*Exercise brief*: Repeat the records exactly, so that each line matches the original.

(Saved data entries)
*****
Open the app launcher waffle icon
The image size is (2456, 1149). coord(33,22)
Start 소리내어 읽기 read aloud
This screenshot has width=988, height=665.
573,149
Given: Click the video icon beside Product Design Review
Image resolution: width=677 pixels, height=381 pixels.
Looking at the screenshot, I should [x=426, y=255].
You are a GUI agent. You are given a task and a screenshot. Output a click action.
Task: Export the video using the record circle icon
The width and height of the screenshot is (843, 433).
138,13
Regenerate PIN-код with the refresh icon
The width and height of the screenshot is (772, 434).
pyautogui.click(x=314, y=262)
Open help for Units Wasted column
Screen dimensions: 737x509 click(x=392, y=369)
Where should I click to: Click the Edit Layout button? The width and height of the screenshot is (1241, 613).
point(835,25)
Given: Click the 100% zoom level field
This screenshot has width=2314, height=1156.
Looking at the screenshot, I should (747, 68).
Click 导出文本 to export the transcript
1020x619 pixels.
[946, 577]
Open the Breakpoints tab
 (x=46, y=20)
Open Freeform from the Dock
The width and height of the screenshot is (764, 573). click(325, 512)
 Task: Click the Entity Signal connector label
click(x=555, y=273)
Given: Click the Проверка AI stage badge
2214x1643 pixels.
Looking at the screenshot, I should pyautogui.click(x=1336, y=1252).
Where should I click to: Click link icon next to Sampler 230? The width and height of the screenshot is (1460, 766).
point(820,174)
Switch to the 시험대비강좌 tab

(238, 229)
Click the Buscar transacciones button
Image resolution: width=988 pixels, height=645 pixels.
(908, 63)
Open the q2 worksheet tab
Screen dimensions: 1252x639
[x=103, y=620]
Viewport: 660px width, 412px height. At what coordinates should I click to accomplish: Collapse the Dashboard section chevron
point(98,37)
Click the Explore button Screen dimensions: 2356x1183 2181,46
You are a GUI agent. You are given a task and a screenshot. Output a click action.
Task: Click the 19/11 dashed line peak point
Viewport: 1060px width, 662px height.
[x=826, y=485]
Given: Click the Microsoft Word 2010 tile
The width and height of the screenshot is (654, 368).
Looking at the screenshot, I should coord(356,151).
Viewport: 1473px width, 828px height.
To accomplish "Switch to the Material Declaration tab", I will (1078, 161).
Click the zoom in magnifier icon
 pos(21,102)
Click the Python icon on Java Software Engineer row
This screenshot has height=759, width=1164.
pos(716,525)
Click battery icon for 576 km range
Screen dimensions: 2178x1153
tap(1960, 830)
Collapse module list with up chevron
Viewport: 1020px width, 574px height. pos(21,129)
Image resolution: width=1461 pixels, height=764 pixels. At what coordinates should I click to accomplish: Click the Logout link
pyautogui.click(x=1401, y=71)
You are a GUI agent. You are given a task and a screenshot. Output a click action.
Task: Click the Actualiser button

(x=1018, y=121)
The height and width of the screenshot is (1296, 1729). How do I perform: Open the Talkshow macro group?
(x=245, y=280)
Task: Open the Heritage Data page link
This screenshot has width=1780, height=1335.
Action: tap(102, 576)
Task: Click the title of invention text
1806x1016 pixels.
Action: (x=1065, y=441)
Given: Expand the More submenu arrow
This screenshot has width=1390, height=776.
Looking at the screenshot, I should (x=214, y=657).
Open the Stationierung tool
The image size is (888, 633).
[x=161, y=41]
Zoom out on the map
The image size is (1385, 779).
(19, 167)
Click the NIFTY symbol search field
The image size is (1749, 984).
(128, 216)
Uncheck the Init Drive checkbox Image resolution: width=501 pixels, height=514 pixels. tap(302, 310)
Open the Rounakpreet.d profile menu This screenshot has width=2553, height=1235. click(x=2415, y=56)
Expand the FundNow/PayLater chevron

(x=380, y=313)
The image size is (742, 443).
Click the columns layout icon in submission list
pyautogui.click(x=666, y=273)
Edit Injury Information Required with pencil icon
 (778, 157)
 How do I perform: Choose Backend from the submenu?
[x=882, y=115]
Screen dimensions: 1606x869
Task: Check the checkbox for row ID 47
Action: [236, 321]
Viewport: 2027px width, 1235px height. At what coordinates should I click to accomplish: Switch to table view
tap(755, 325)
*****
*Answer for this exercise*:
Open the app launcher waffle icon
The image size is (2456, 1149). coord(33,22)
Start 소리내어 읽기 read aloud
This screenshot has width=988, height=665.
573,149
Given: Click the video icon beside Product Design Review
Image resolution: width=677 pixels, height=381 pixels.
Looking at the screenshot, I should [x=426, y=255].
You are a GUI agent. You are given a task and a screenshot. Output a click action.
Task: Export the video using the record circle icon
The width and height of the screenshot is (843, 433).
138,13
Regenerate PIN-код with the refresh icon
The width and height of the screenshot is (772, 434).
pyautogui.click(x=314, y=262)
Open help for Units Wasted column
Screen dimensions: 737x509 click(x=392, y=369)
Where should I click to: Click the Edit Layout button? The width and height of the screenshot is (1241, 613).
point(835,25)
Given: Click the 100% zoom level field
This screenshot has width=2314, height=1156.
Looking at the screenshot, I should (747, 68).
Click 导出文本 to export the transcript
1020x619 pixels.
[946, 577]
Open the Breakpoints tab
 (x=46, y=20)
Open Freeform from the Dock
The width and height of the screenshot is (764, 573). click(325, 512)
 Task: Click the Entity Signal connector label
click(x=555, y=273)
Given: Click the Проверка AI stage badge
2214x1643 pixels.
Looking at the screenshot, I should pyautogui.click(x=1336, y=1252).
Where should I click to: Click link icon next to Sampler 230? The width and height of the screenshot is (1460, 766).
point(820,174)
Switch to the 시험대비강좌 tab

(238, 229)
Click the Buscar transacciones button
Image resolution: width=988 pixels, height=645 pixels.
(908, 63)
Open the q2 worksheet tab
Screen dimensions: 1252x639
[x=103, y=620]
Viewport: 660px width, 412px height. At what coordinates should I click to accomplish: Collapse the Dashboard section chevron
point(98,37)
Click the Explore button Screen dimensions: 2356x1183 2181,46
You are a GUI agent. You are given a task and a screenshot. Output a click action.
Task: Click the 19/11 dashed line peak point
Viewport: 1060px width, 662px height.
[x=826, y=485]
Given: Click the Microsoft Word 2010 tile
The width and height of the screenshot is (654, 368).
Looking at the screenshot, I should coord(356,151).
Viewport: 1473px width, 828px height.
To accomplish "Switch to the Material Declaration tab", I will (1078, 161).
Click the zoom in magnifier icon
 pos(21,102)
Click the Python icon on Java Software Engineer row
This screenshot has height=759, width=1164.
pos(716,525)
Click battery icon for 576 km range
Screen dimensions: 2178x1153
tap(1960, 830)
Collapse module list with up chevron
Viewport: 1020px width, 574px height. pos(21,129)
Image resolution: width=1461 pixels, height=764 pixels. At what coordinates should I click to accomplish: Click the Logout link
pyautogui.click(x=1401, y=71)
You are a GUI agent. You are given a task and a screenshot. Output a click action.
Task: Click the Actualiser button

(x=1018, y=121)
The height and width of the screenshot is (1296, 1729). How do I perform: Open the Talkshow macro group?
(x=245, y=280)
Task: Open the Heritage Data page link
This screenshot has width=1780, height=1335.
Action: tap(102, 576)
Task: Click the title of invention text
1806x1016 pixels.
Action: (x=1065, y=441)
Given: Expand the More submenu arrow
This screenshot has width=1390, height=776.
Looking at the screenshot, I should (x=214, y=657).
Open the Stationierung tool
The image size is (888, 633).
[x=161, y=41]
Zoom out on the map
The image size is (1385, 779).
(19, 167)
Click the NIFTY symbol search field
The image size is (1749, 984).
(128, 216)
Uncheck the Init Drive checkbox Image resolution: width=501 pixels, height=514 pixels. tap(302, 310)
Open the Rounakpreet.d profile menu This screenshot has width=2553, height=1235. click(x=2415, y=56)
Expand the FundNow/PayLater chevron

(x=380, y=313)
The image size is (742, 443).
Click the columns layout icon in submission list
pyautogui.click(x=666, y=273)
Edit Injury Information Required with pencil icon
 (778, 157)
 How do I perform: Choose Backend from the submenu?
[x=882, y=115]
Screen dimensions: 1606x869
Task: Check the checkbox for row ID 47
Action: [236, 321]
Viewport: 2027px width, 1235px height. At what coordinates should I click to accomplish: Switch to table view
tap(755, 325)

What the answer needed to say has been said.